You can also toys in some more advanced stuff like ICA deconvolution.

This on top of some nice improvements in plain DSP techniques. (E.g. modified gammatone transform or variants of Stockwell transform)

All in low latency.

The main problem is ruining this on a tiny jellybean power efficient micro. Deep learning on a Cortex M0 with decent quality and less than 5ms latency? Good luck.

icebraining · on Oct 24, 2017

I read the suggestion as "applying deep learning to optimize the parameters of the process", not running it on the device itself.

AstralStorm · on Oct 24, 2017

For optimization of parameters you can go full ham and apply even genetic algorithms.

The problem is actually finding a "legibility" and "quality" metric.

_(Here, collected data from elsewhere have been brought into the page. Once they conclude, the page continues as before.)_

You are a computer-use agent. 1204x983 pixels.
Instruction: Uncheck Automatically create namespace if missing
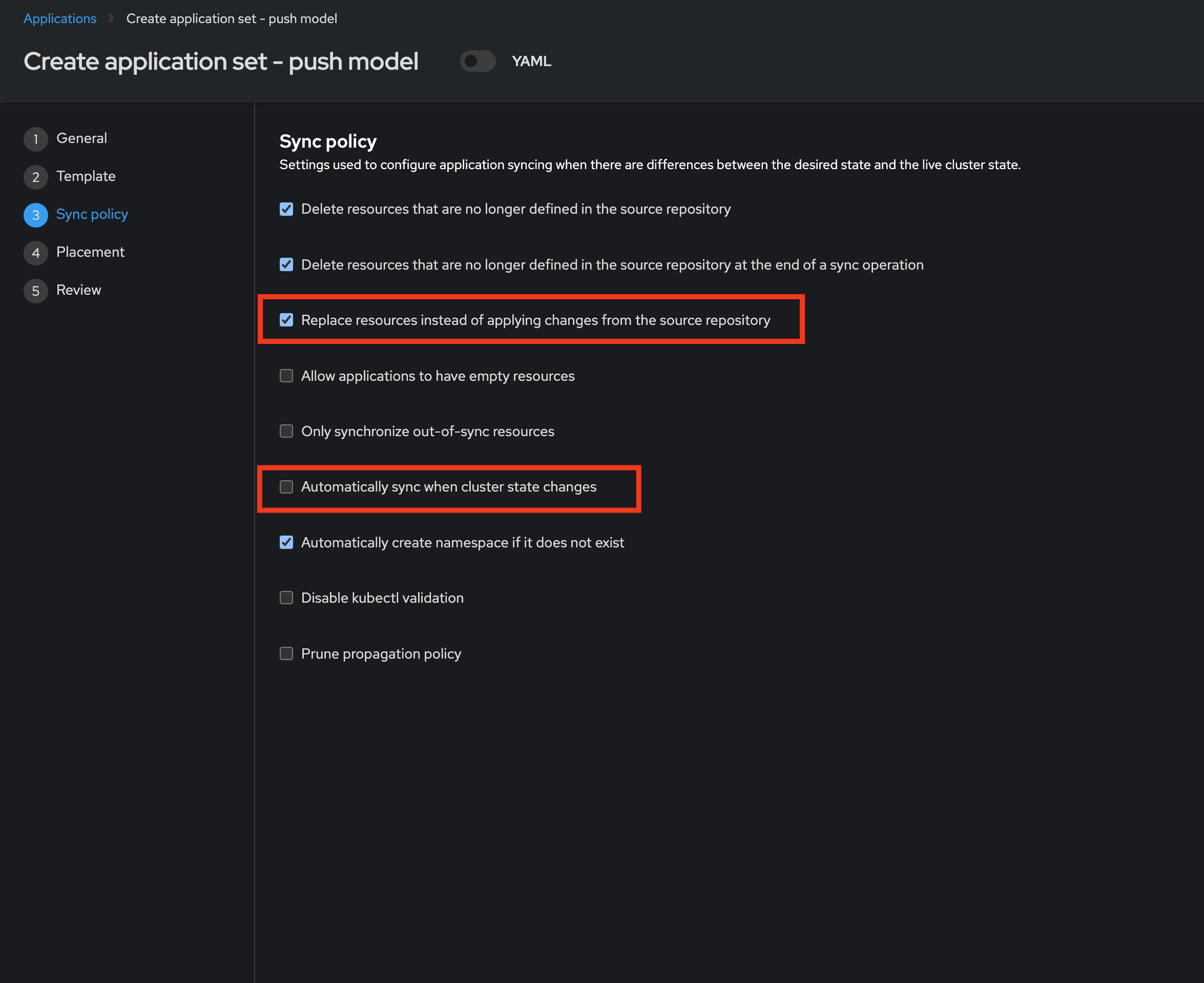point(286,542)
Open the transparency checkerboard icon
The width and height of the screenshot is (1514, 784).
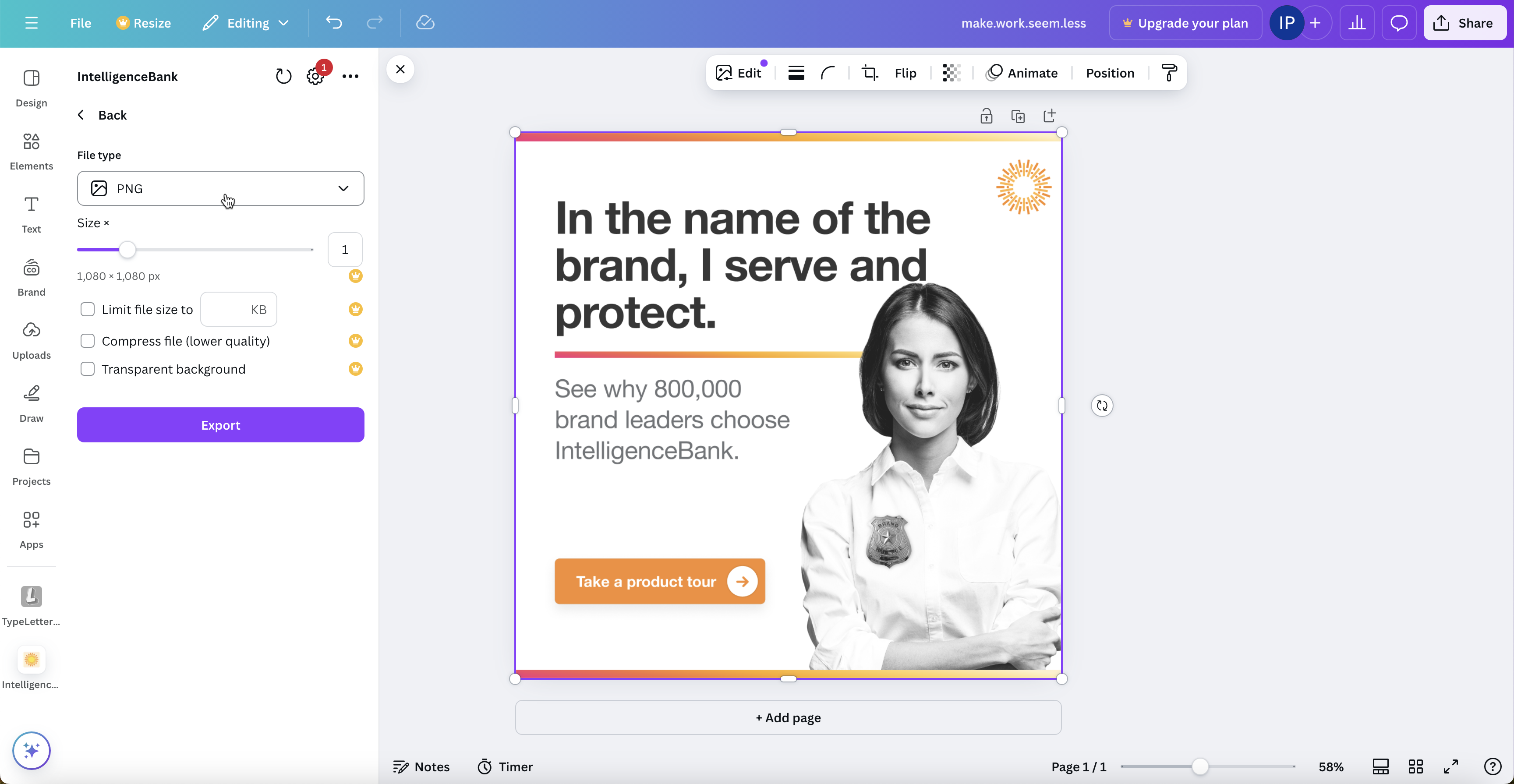pyautogui.click(x=952, y=73)
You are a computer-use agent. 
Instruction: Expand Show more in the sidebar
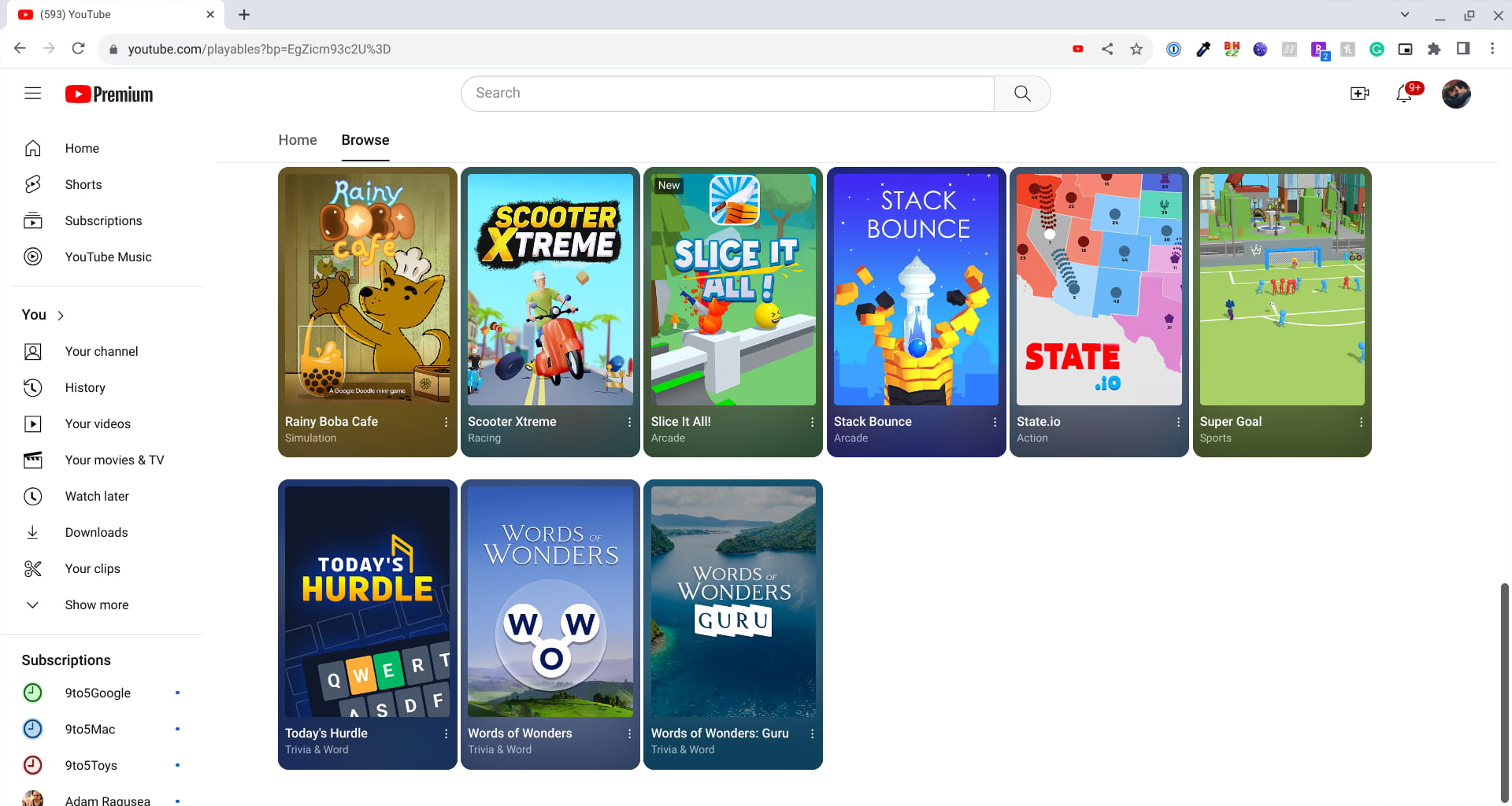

Codec ones like PEQ are not good enough.

dw5ight · on Oct 24, 2017

Man - I wish the ML side was completely solved, though I think we've actually figured most of the hardware out! Lmk when you want to chat next Anthony - we've had some fun progress since last time!

antognini · on Oct 24, 2017

Ha, maybe I exaggerate a little! But the ML part seems much more tractable than the hardware side for me! (Mostly because I don't know much about hardware and it seems, well, hard!) :-)

jlebrech · on Oct 24, 2017

what if they made a cb radio for the home, when living with my mother she'd have the tendency to ask for something from another room. a in house star-trek-style communicator could help with that.

ianhowson · on Oct 24, 2017

It's called a 'spouse mic'.

adammunich · on Oct 24, 2017

Mind sharing the guy's name? I love making small electronics.

antognini · on Oct 24, 2017

Dwight Crow at whisper.ai. I do know they're hiring!